WHAT IS REQUIRED: Starting with the first line, output the data exactly, through to the last line.

━━ ENTRIES PROVIDED ━━

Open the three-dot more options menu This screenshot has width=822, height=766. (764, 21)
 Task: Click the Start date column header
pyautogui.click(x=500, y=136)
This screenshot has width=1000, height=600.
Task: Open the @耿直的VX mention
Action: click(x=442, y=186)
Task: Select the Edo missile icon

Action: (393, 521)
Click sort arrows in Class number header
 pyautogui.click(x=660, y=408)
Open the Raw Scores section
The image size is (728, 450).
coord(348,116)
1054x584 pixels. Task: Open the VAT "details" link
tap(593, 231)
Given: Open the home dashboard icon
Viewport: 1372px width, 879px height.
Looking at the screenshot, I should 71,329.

━━━

WRITTEN RESPONSE:
Open the three-dot more options menu This screenshot has width=822, height=766. (764, 21)
 Task: Click the Start date column header
pyautogui.click(x=500, y=136)
This screenshot has width=1000, height=600.
Task: Open the @耿直的VX mention
Action: click(x=442, y=186)
Task: Select the Edo missile icon

Action: (393, 521)
Click sort arrows in Class number header
 pyautogui.click(x=660, y=408)
Open the Raw Scores section
The image size is (728, 450).
coord(348,116)
1054x584 pixels. Task: Open the VAT "details" link
tap(593, 231)
Given: Open the home dashboard icon
Viewport: 1372px width, 879px height.
Looking at the screenshot, I should 71,329.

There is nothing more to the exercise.